I’m in my element here.Nothing but the Atlantic between us and Canada
Artist Ellis O’Connor, 27, who grew up in Dundee and is a graduate of the city’s Duncan of Jordanstone College, moved to North Uist in 2017 to be with her farmer boyfriend Keith MacDonald, 31, who returned to settle on the island five years ago.
The couple live on a 200-acre farm overlooking the tidal island of Orosaigh.
Ellis said: “We are the westernmost chain of the islands looking out to the Atlantic. We’re on the edge, with nothing between us and Canada.
“But I don’t feel cut off. I love going back to Dundee, but I feel much more in my element on Uist, with nature and the outdoors.
“There is a massive sense of community here. We have a Co-op that stocks everything we need, and we buy online and stock up on stuff on the mainland.”
Keith left the island to study in Edinburgh. After graduating, he travelled the world, working in horticulture and fish farming, but returned after discussions with his parents about the future of the family farm.
He said: “If I hadn’t travelled I wouldn’t have been able to appreciate what we have here.
“As the world is changing, people are looking for a stronger tie to the land.
“These days you can live in a sparsely populated, remote place and bring your office with you.
“I know of several young people who don’t have patience any more for big cities, pollution, and a rat-race environment.
“They are looking for a greater connection to nature and the elements.

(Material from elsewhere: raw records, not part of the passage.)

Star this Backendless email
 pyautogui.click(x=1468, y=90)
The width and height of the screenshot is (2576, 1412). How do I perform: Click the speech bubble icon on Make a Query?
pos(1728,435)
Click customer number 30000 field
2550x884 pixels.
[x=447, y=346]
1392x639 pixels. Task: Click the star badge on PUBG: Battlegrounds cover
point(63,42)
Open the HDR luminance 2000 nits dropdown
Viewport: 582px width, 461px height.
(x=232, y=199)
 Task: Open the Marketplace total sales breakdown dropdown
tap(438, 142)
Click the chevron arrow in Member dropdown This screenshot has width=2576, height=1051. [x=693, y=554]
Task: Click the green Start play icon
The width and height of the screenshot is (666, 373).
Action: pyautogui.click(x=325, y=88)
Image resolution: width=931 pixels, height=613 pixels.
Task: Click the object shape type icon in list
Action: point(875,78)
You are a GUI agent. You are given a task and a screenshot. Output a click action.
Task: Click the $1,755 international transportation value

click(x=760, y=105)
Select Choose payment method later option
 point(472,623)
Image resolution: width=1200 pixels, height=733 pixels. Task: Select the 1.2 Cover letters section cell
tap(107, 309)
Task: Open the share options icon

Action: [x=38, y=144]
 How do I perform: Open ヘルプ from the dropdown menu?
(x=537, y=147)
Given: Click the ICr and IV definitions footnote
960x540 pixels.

“There are very encouraging signs for the future but I don’t think it’s time to start celebrating yet.
“There is work to be done.”
Nowhere’s better than the middle of nowhere
Liam Crouse, 29, was born in Rhode Island, USA. He came to Scotland in 2008 to study Celtic studies and archaeology at Edinburgh University.
A Gaelic speaker, he works as a communications officer at Ceòlas – a cultural organisation – creating a Gaelic media service and developing immersion language courses.
His Swedish girlfriend Emma Axelsson, a graduate of Glasgow University, moved to South Uist to be with him. She works for a community organisation and runs a Scandi-style bakery from home.
For Liam, the transition to island life has been natural.
“People look at Uist as the middle of nowhere with nothing here, but in terms of my interests and passions, you cannot get better than this,” he said. “In a small community you can make a real difference.
“I want to see de-centralisation. With this added connectivity I think there are plenty of government jobs that can be redistributed around the country and connected.”
Emma, who grew up in Gothenburg, agrees. She wants to see services delivered locally and infrastructure improved to meet growing demand.
“I want the government to take notice, not only because us young people are asking, but because the whole community is asking.
“There are plenty jobs, more than there are people to fill them, but it is really hard to find a suitable home.”
Challenges aside, Emma wants to stay. She said: “Uist has taught me the value of living in small and close-knit communities.
“The support and genuine care and interest of people I have experienced has been refreshing when contrasted to the almost anonymous life of city living.”